-- Exercise material follows --
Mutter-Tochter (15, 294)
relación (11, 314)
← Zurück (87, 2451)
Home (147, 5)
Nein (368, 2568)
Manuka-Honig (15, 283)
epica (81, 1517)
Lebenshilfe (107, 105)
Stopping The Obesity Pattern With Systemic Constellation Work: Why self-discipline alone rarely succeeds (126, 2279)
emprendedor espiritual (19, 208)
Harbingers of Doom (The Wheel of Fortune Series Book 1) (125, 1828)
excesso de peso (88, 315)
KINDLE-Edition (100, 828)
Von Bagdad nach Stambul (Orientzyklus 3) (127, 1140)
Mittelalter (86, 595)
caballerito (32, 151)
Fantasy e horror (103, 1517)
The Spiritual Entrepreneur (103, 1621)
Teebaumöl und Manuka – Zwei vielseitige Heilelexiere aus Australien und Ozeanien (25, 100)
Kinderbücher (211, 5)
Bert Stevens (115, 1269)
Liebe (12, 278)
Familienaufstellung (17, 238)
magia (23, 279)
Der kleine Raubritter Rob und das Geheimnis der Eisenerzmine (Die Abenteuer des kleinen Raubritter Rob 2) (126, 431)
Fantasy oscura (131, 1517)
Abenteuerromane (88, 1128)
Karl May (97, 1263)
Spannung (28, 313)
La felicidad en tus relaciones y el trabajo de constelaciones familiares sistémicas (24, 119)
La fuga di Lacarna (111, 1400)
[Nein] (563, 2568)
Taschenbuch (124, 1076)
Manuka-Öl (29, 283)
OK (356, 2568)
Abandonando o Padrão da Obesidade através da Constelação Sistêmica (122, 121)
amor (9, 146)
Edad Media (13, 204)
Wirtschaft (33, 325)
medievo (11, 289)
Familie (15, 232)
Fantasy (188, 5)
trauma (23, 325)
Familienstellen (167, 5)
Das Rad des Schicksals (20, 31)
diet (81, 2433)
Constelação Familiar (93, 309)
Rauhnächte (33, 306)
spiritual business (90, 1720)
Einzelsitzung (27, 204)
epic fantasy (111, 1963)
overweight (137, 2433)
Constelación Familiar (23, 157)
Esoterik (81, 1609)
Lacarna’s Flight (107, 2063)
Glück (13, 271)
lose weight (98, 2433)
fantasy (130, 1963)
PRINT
-- Exercise material concluded --
All of the records should be transcribed exactly, with nothing left out.

= Response area =
Mutter-Tochter (15, 294)
relación (11, 314)
← Zurück (87, 2451)
Home (147, 5)
Nein (368, 2568)
Manuka-Honig (15, 283)
epica (81, 1517)
Lebenshilfe (107, 105)
Stopping The Obesity Pattern With Systemic Constellation Work: Why self-discipline alone rarely succeeds (126, 2279)
emprendedor espiritual (19, 208)
Harbingers of Doom (The Wheel of Fortune Series Book 1) (125, 1828)
excesso de peso (88, 315)
KINDLE-Edition (100, 828)
Von Bagdad nach Stambul (Orientzyklus 3) (127, 1140)
Mittelalter (86, 595)
caballerito (32, 151)
Fantasy e horror (103, 1517)
The Spiritual Entrepreneur (103, 1621)
Teebaumöl und Manuka – Zwei vielseitige Heilelexiere aus Australien und Ozeanien (25, 100)
Kinderbücher (211, 5)
Bert Stevens (115, 1269)
Liebe (12, 278)
Familienaufstellung (17, 238)
magia (23, 279)
Der kleine Raubritter Rob und das Geheimnis der Eisenerzmine (Die Abenteuer des kleinen Raubritter Rob 2) (126, 431)
Fantasy oscura (131, 1517)
Abenteuerromane (88, 1128)
Karl May (97, 1263)
Spannung (28, 313)
La felicidad en tus relaciones y el trabajo de constelaciones familiares sistémicas (24, 119)
La fuga di Lacarna (111, 1400)
[Nein] (563, 2568)
Taschenbuch (124, 1076)
Manuka-Öl (29, 283)
OK (356, 2568)
Abandonando o Padrão da Obesidade através da Constelação Sistêmica (122, 121)
amor (9, 146)
Edad Media (13, 204)
Wirtschaft (33, 325)
medievo (11, 289)
Familie (15, 232)
Fantasy (188, 5)
trauma (23, 325)
Familienstellen (167, 5)
Das Rad des Schicksals (20, 31)
diet (81, 2433)
Constelação Familiar (93, 309)
Rauhnächte (33, 306)
spiritual business (90, 1720)
Einzelsitzung (27, 204)
epic fantasy (111, 1963)
overweight (137, 2433)
Constelación Familiar (23, 157)
Esoterik (81, 1609)
Lacarna’s Flight (107, 2063)
Glück (13, 271)
lose weight (98, 2433)
fantasy (130, 1963)
PRINT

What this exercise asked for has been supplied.